Electrospinning process

Electrospinning is a unique approach using electrostatic forces to produce fine fibres. Electrostatic precipitators and pesticide sprayers are some of the well known applications that work similar to the electrospinning technique. fibre production using electrostatic forces has invoked glare and attention due to its potential of forming fine fibres. Electrospun fibres have small pore size and high surface area. There is also evidence of sizable static charges in the electrospun fibres that could be effectively handled to produce three-dimensional structures.

The apparatus used for electrospinning is simple in construction which consists of a high voltage electric source with positive or negative polarity, a syringe pump with capillaries or tubes to carry the solution from the syringe or pipette to the spinnerette and a conducting collector. The collector can be made of any shape according to the requirements like flat plate, rotating drum, etc.

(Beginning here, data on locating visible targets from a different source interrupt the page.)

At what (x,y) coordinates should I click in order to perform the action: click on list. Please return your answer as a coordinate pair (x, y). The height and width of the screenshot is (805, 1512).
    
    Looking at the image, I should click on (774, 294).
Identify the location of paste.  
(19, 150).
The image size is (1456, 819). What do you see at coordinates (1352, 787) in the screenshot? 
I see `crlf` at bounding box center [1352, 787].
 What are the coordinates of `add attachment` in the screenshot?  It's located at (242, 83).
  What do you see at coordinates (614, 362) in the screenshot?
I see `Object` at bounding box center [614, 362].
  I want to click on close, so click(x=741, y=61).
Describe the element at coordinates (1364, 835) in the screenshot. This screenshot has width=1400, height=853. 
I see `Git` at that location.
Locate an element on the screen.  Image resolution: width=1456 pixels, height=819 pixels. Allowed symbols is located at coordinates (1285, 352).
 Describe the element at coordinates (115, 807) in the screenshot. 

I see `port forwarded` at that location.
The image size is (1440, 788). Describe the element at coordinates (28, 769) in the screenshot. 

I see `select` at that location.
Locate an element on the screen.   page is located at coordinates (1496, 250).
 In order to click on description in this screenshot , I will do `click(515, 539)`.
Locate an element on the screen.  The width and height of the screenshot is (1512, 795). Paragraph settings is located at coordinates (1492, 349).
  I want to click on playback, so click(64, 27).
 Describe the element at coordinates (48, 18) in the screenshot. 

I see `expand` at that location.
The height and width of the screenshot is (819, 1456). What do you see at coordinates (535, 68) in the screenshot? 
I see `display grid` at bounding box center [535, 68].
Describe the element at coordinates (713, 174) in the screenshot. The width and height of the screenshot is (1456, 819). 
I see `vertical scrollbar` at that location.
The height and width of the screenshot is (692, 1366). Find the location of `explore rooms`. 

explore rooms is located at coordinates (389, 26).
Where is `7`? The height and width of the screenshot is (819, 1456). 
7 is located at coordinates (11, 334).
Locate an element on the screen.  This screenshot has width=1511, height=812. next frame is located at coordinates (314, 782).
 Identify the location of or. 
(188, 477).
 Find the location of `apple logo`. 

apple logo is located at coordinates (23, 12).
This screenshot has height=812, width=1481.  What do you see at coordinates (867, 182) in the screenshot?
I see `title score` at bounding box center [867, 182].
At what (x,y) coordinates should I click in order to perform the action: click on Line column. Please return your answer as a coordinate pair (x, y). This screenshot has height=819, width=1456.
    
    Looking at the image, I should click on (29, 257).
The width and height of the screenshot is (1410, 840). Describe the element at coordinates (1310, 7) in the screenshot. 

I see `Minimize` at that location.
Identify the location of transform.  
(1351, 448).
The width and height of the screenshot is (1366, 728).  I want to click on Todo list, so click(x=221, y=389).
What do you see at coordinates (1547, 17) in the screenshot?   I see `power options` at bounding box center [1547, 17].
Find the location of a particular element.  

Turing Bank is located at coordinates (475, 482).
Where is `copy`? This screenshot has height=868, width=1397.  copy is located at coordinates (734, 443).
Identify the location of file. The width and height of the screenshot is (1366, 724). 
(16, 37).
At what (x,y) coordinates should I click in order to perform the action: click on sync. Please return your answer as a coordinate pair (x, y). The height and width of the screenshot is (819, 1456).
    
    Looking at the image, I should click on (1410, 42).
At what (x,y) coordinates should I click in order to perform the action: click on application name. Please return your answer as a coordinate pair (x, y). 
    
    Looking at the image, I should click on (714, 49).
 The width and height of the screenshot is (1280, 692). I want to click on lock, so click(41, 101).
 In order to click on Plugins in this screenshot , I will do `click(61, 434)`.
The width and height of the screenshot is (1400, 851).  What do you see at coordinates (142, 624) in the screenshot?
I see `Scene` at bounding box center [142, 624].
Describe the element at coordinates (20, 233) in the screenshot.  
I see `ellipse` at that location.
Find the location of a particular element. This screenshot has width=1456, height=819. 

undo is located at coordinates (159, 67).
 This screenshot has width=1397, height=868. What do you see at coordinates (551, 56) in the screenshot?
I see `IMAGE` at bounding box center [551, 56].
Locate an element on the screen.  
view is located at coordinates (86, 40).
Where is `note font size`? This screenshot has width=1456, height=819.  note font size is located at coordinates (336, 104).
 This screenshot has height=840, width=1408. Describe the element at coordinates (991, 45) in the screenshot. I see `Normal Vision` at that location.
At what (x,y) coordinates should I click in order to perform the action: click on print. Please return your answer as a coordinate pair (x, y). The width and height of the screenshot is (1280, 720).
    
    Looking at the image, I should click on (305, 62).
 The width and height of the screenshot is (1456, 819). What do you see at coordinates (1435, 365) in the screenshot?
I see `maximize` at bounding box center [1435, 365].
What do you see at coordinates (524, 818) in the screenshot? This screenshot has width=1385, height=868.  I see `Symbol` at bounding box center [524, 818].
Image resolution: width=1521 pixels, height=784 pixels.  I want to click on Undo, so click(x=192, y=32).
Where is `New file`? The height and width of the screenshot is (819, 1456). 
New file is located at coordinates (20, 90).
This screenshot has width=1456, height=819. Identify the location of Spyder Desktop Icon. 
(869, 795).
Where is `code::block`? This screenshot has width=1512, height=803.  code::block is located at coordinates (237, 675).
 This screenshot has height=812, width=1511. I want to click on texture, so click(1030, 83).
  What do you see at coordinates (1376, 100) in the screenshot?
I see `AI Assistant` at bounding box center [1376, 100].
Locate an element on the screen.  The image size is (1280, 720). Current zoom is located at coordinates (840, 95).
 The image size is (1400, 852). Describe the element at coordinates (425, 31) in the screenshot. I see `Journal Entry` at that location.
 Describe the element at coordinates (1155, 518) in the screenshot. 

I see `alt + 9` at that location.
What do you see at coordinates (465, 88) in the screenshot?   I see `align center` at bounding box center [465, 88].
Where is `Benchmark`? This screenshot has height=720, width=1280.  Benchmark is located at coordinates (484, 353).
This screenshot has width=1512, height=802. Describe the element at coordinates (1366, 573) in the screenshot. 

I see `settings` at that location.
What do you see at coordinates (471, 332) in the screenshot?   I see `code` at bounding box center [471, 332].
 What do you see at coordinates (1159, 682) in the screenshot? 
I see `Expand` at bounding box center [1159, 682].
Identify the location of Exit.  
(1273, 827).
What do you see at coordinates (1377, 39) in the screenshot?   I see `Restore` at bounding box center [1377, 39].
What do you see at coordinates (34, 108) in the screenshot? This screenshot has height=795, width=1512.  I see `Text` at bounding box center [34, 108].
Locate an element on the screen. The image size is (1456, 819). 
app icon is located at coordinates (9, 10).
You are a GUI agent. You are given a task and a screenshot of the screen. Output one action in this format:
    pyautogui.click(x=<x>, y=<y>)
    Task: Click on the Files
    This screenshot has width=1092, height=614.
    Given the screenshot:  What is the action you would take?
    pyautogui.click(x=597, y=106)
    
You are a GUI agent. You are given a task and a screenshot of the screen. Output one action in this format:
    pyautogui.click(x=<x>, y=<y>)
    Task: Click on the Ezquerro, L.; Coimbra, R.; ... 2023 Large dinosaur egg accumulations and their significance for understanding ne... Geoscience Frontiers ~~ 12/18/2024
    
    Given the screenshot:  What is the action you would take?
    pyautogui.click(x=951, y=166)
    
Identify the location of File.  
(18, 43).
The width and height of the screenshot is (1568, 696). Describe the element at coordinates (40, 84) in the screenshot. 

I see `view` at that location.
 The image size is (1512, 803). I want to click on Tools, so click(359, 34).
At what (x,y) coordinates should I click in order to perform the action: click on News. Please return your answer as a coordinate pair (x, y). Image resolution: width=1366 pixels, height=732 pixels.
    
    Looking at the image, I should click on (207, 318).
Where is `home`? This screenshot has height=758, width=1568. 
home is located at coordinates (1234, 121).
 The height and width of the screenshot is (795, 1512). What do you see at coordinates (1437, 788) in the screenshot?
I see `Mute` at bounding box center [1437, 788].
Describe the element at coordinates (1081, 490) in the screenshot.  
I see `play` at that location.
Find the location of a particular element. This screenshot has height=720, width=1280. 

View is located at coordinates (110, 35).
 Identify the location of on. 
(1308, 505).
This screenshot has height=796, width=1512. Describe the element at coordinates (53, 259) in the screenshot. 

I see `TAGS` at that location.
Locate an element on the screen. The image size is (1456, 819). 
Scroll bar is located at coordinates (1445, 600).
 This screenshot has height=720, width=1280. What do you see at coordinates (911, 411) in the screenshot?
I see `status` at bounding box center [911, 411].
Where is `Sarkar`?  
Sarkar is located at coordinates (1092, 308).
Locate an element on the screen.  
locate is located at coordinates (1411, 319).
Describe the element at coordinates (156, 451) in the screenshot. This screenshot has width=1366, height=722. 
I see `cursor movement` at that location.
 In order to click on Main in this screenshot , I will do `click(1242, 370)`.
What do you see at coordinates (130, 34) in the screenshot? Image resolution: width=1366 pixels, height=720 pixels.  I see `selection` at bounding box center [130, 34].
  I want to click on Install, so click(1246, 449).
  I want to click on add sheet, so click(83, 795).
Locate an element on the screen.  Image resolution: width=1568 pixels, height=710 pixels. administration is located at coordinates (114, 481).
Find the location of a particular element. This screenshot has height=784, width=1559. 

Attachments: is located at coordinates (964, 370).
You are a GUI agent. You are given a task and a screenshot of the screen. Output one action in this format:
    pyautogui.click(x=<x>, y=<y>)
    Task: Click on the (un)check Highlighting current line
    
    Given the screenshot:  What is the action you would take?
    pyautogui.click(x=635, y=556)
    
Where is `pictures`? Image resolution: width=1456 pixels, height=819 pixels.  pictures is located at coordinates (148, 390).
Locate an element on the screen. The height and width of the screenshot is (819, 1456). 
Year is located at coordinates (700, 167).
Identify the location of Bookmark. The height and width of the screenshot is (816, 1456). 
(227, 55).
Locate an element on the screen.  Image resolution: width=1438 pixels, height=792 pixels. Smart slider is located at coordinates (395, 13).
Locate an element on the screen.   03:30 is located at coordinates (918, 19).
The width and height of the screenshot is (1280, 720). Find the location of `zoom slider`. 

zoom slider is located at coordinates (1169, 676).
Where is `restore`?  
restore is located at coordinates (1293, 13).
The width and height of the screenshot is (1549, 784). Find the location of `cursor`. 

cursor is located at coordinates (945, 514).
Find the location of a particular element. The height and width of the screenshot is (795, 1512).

Many researchers have used the apparatus with modifications depending on process conditions to spin a wide variety of fine fibres. Polymer solution or the melt that has to be spun is forced through a syringe pump to form a pendant drop of polymer at the tip of the capillary or syringe needle. High voltage is applied to the polymer solution inside the syringe through a connected electrode thereby inducing free charges into the polymer solution. These charged ions move in response to the applied electric field towards the electrode of opposite polarity thereby transferring tensile forces to the polymer liquid. At the tip of the capillary, the pendant hemispherical polymer drop takes a cone like projection in the presence of an electric field. And, when the applied potential reaches a critical value that is required to overcome the surface tension of the liquid, a jet of liquid is ejected from the cone tip. Most charge carriers in organic solvents and polymers have lower mobilities and hence the charge is expected to move through the liquid for larger distances only if given enough time. After the initiation from the cone, the jet undergoes a chaotic motion or bending instability and is field directed towards the oppositively charged collector, which collects the charged fibres.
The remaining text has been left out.